Pack for Recovery, Not Just Delivery
A cesarean hospital stay is typically 2 to 4 days, and what you pack should reflect the reality of abdominal surgery recovery. The most important clothing detail: everything that touches your midsection should sit above or well below your incision line. High-waisted underwear, loose pajama pants, or comfortable dresses are better choices than anything with a standard waistband. The hospital provides mesh underwear, but most people prefer having their own soft cotton pairs as well.
A nursing pillow is particularly useful after a cesarean because it props the baby up and away from your incision during feeding. Non-slip socks or slippers matter because you’ll be walking the halls within 12 to 24 hours, and rubber shower shoes are worth having since you may not be able to bend easily. Dry shampoo is practical since showering won’t happen immediately. Pack fiber-rich snacks like dried fruit, granola bars, or crackers, because getting your digestive system moving again after surgery and anesthesia takes time and effort.

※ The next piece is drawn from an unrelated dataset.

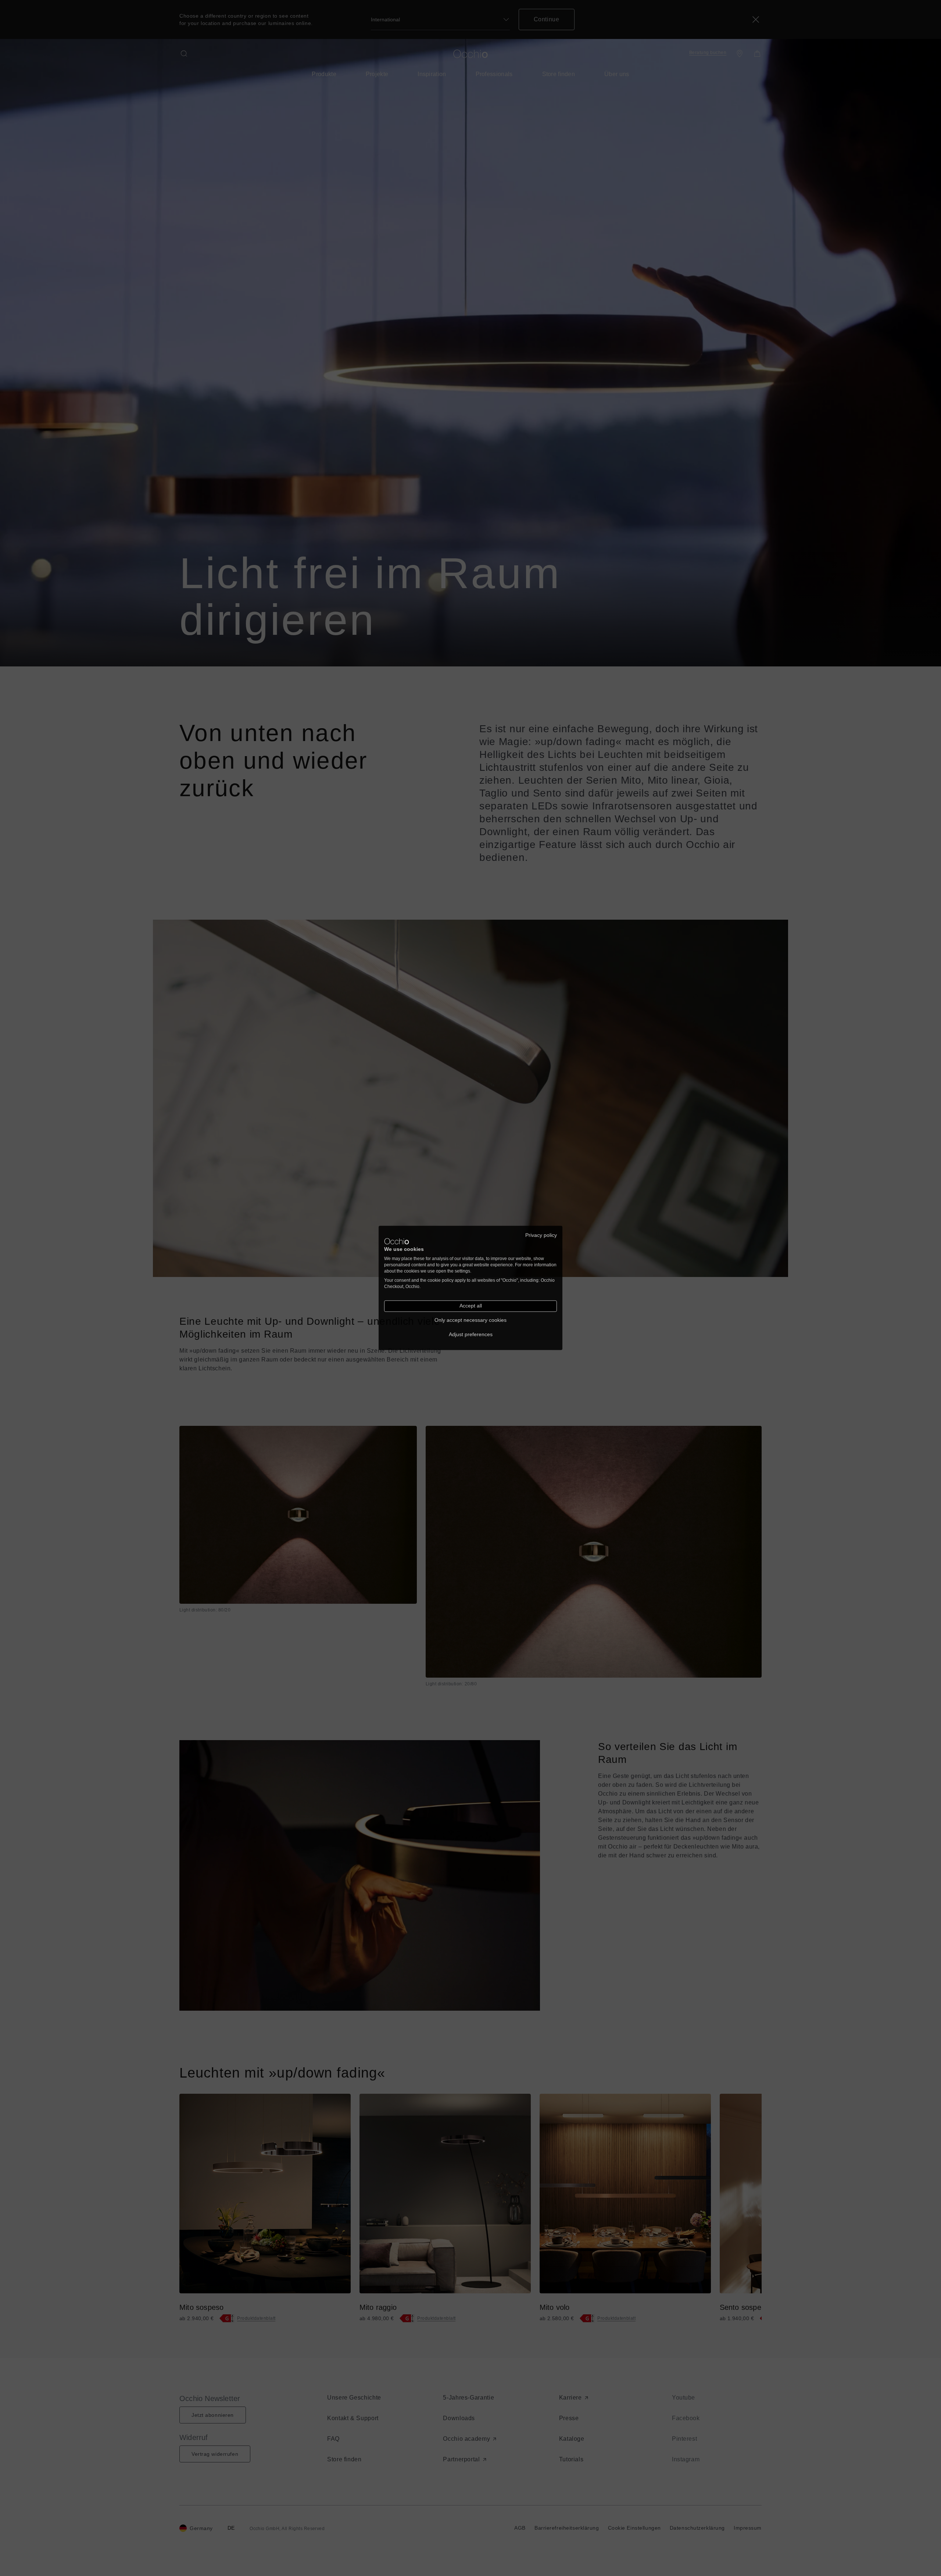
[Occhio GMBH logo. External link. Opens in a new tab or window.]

Bring your own pillow if you want one, ideally in a patterned or colored pillowcase so it doesn’t get mixed in with hospital linens. Phone chargers, a long charging cable that reaches from the outlet to the bed, and entertainment for the quieter hours round out the essentials.
Prioritize Sleep
This is the hardest item on the list and the one that matters more than most people realize. A meta-analysis of over 1,200 surgical patients found that people with poor sleep the night before surgery were nearly 2.7 times more likely to experience moderate to severe pain on the first day after the procedure. Poor preoperative sleep also increases the amount of pain medication needed during recovery.
Anxiety the night before surgery is completely normal, and that’s exactly what makes sleep difficult. A few things that help: finish your packing and skin prep early in the evening so you’re not rushing. Set out everything you need for the morning, including your ID, insurance card, and any paperwork. Write down your questions for the surgical team so they’re not circling in your head. Keep screens off in the hour before bed. If you have a meditation or breathing app you like, this is a good night to use it. Even imperfect rest is better than none.
Morning-Of Logistics
Most hospitals ask you to arrive about 2 hours before your scheduled surgery time. That buffer covers check-in, paperwork, IV placement, fetal monitoring, and meeting your anesthesia team. Eat nothing. If you’re within your clear-liquid window (more than 2 hours before surgery), you can still drink water, juice without pulp, or that carbohydrate drink if your provider prescribed one.
Leave all jewelry at home. Wear something easy to change out of, since you’ll be putting on a hospital gown quickly. Bring your car seat already installed in the vehicle, because the hospital will check it before discharge. Have your support person’s phone charged and ready, because the next few hours will go faster than either of you expects.